Demanda de ovos cresceu 30% na pandemia do coronavírus

Demanda de ovos cresceu 30% na pandemia do coronavírus

Sonia Racy

18 de abril de 2020 | 00h52

LEANDRO PINTO – FOTO: ARQUIVO PESSOAL

Ação conjunta do Grupo Mantiqueira com a Fazenda da Toca – leia-se Pedro Paulo Diniz – deu o start, esta semana, na doação de 1,2 milhões de ovos. Eles estão sendo entregues a 100 mil famílias por meio dos projetos União Rio e União São Paulo. “Os ovos, fonte de proteína super saudável, muito rico em vitamina D, são ajuda para quem não pode sair de casa e tomar sol. Eles entram reforçando as cestas básicas”, contou à coluna Leandro Pinto, fundador do Mantiqueira – maior produtor de ovos do Brasil. O empresário é dono de 11 milhões de galinhas que possibilitam venda anual de… 2,3 bilhões de ovos distribuídos pelo País.

A demanda por essa fonte de proteína, segundo Pinto, cresceu nada menos que 30% no Brasil em tempos de coronavírus. “Virou semana de Natal, tradicionalmente, a mais forte do setor”, destaca o empresário. E o consumo não aumentou só no País. Hoje faltam ovos nos Estados Unidos, na Inglaterra, Argentina, no Paraguai, América do Norte e na Europa. Na Ásia? “Desconheço, mas o que eu sei é que as pessoas mudaram a matriz de consumo.
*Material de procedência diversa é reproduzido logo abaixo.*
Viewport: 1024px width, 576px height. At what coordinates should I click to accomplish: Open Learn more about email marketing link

Antes elas comiam fora e agora tem que comer em casa, né?”

O crescimento da produção da Mantiqueira, entretanto, não foi equivalente ao da demanda. “A implantação de cadeia produtiva de ovos demora oito meses, ela não é tão rápida quanto a do frango”, compara Pinto. “O ciclo do frango é 45 dias e o da galinha são 2 anos, algo como 720 dias. Não tem como colocar a galinha em um confinamento e fazer acontecer”.
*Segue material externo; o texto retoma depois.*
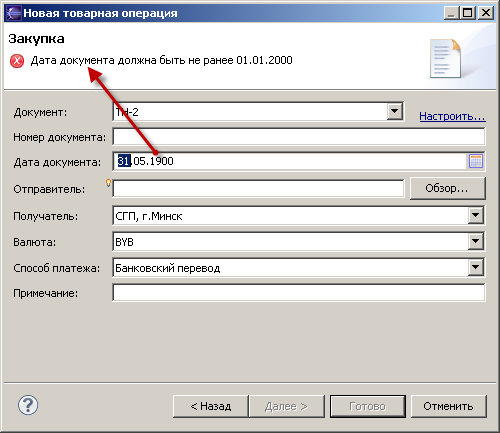
Task: Expand the Валюта currency dropdown
Action: [476, 241]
Qual foi o aumento do preço do ovo, na ponta, pós-efeito do coronavírus? “Algo na faixa de 25% a 30%, mas os custos de produção vieram a reboque por conta do dólar. Tínhamos um dólar de R$ 4 e hoje ele está na casa dos R$ 5,20, uma alta também de 30%. Como nosso milho é exportado, nossa soja é exportada e as vitaminas que vêm da China, nossos custos estão atrelado à cotação do dólar. Com o problema do vírus, o preço dos insumos, que significam 65% do nosso custo, explodiram. Para você ter uma ideia, nós estamos mais pobres que em 2013”.

Explica melhor. “Peguei um gráfico de 2013 para cá. Vi o preço do dólar, do quilo da caixa de ovo, do saco de milho, do farelo de soja e constatei isso. Olha, uma tonelada de farinha de carne que custava mil reais há dois meses hoje sai por R$ 1,7 mil. Por que? Porque o abate bovino não está acontecendo e, pelo que eu saiba, não inventaram a regra que anule a lei da oferta e procura.”

Com essa fase boa em termos de demanda, Pinto manteve investimentos na produção previstos na Mantiqueira antes da covid-19. Mas, mesmo com o atual impulso de vendas proporcionado pelos vírus, o empresário suspendeu todos outros aportes.